These records contain pictures, which must be left out; copy exactly the lines from the one with "Task: Open the RSU offers export" up to and including the one with "Given: Click the email envelope icon".

● **Extracted information**
::::::::
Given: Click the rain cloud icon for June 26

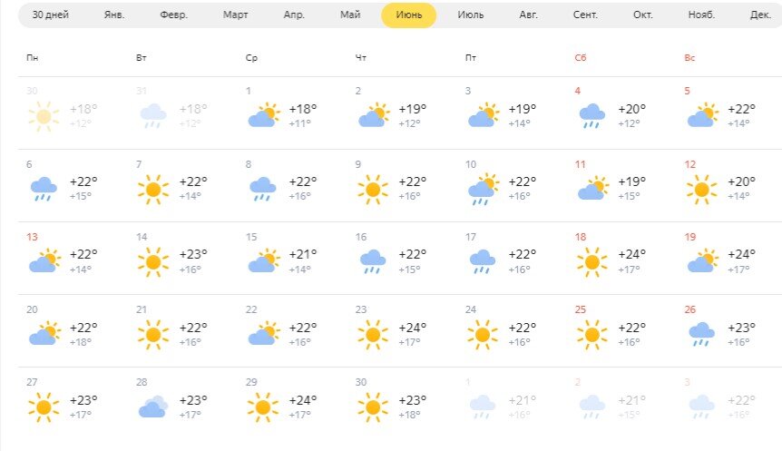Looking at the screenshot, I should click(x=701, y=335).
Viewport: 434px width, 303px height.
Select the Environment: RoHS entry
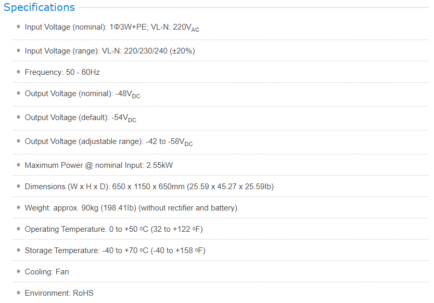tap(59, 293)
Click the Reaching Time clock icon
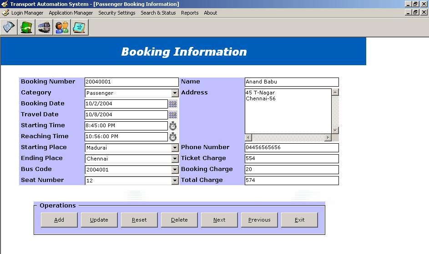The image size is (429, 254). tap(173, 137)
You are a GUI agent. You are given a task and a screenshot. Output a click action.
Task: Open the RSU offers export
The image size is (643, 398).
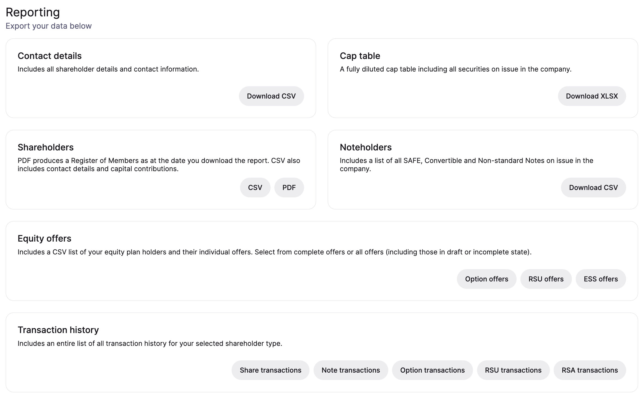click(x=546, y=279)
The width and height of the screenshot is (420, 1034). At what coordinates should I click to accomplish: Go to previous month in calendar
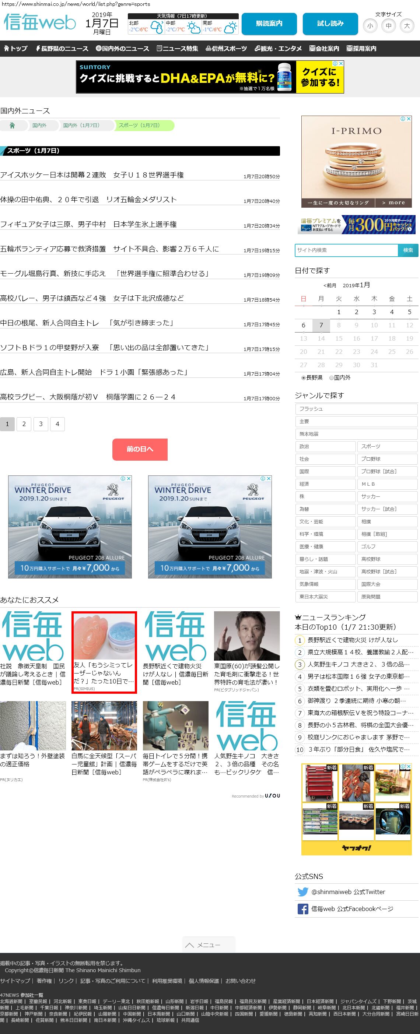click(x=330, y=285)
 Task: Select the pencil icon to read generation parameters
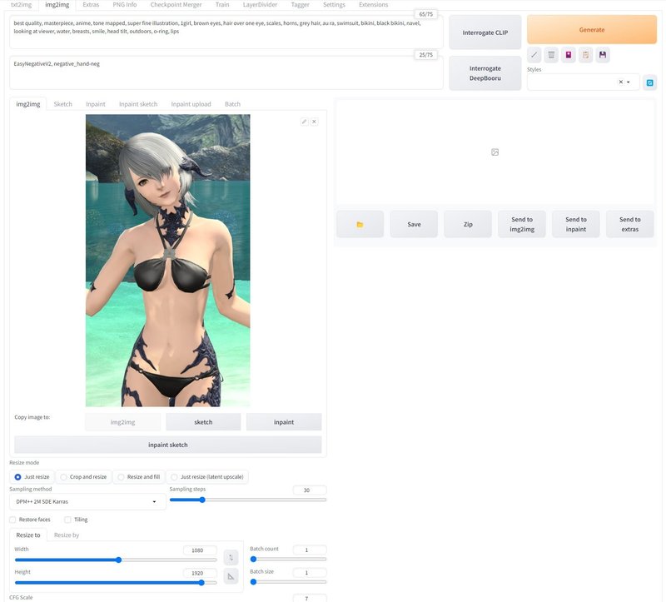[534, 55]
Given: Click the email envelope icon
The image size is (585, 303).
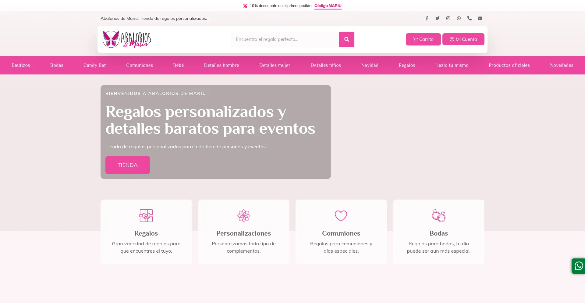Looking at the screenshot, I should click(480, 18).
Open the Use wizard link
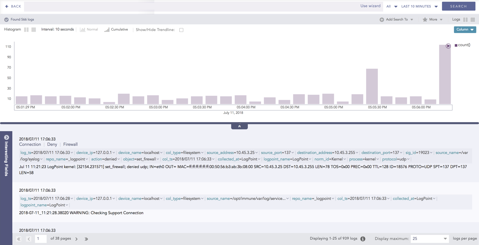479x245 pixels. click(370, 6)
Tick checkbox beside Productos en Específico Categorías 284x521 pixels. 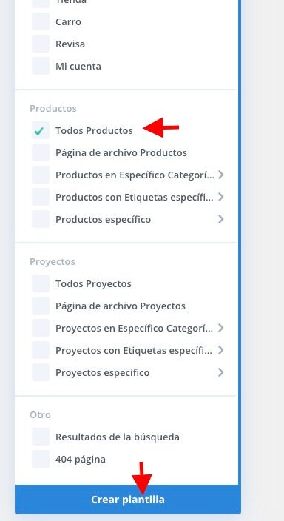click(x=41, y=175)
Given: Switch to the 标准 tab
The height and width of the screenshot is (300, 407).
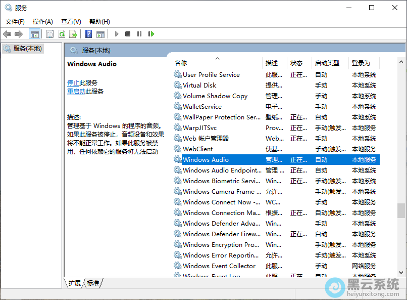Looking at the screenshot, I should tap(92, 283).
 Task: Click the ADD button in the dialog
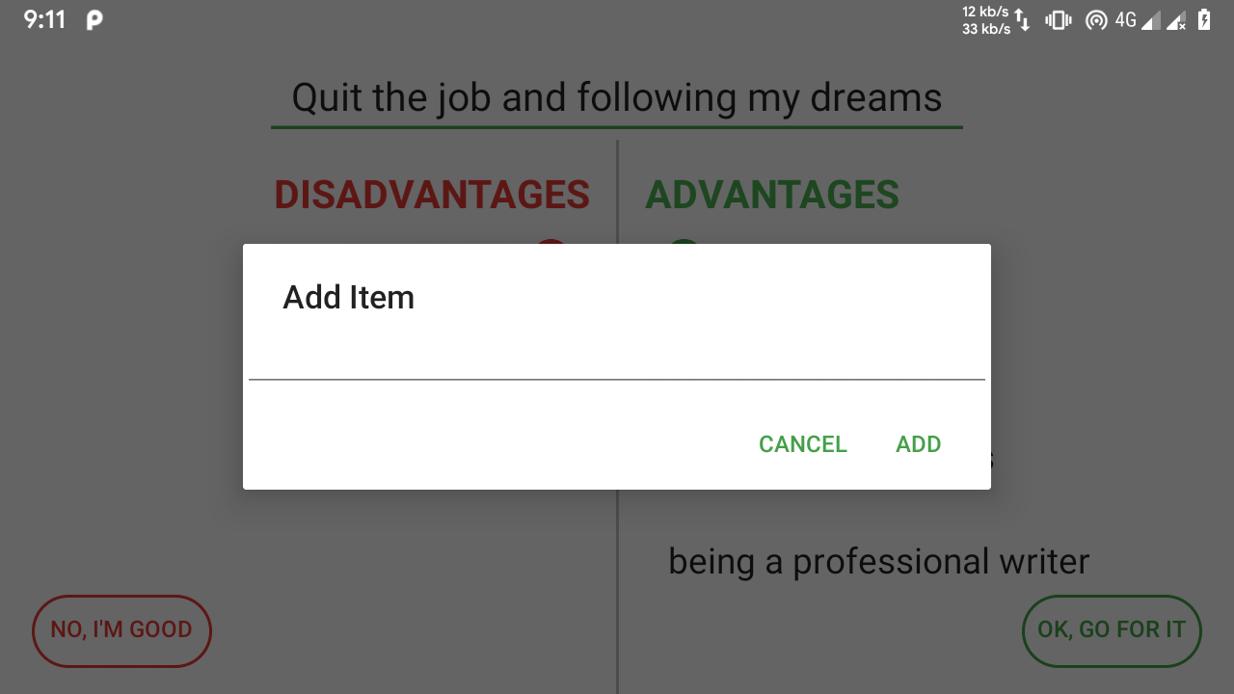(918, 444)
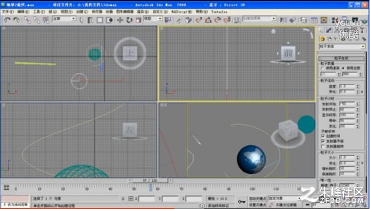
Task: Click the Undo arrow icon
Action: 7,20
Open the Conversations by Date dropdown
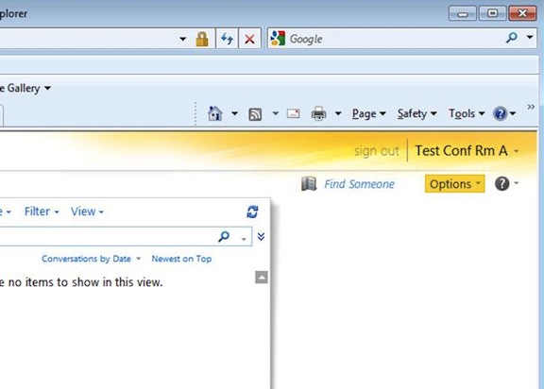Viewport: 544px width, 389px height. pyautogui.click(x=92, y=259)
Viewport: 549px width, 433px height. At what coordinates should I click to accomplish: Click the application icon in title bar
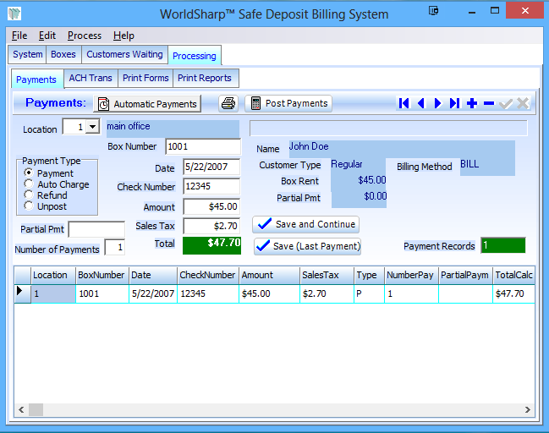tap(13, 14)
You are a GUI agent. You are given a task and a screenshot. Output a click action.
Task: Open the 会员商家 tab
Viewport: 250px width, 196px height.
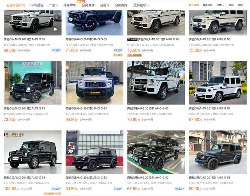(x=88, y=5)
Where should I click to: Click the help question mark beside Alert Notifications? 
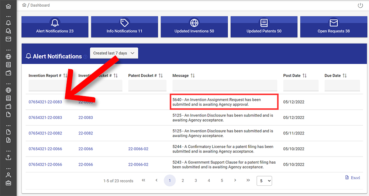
::::::::
● **Exercise response**
Task: Open the RSU offers export
The image size is (643, 398).
click(x=546, y=279)
The width and height of the screenshot is (420, 1034). At what coordinates should I click to accomplish: Go to previous month in calendar
click(x=330, y=285)
 Task: Select the pencil icon to read generation parameters
[534, 55]
Given: Click the email envelope icon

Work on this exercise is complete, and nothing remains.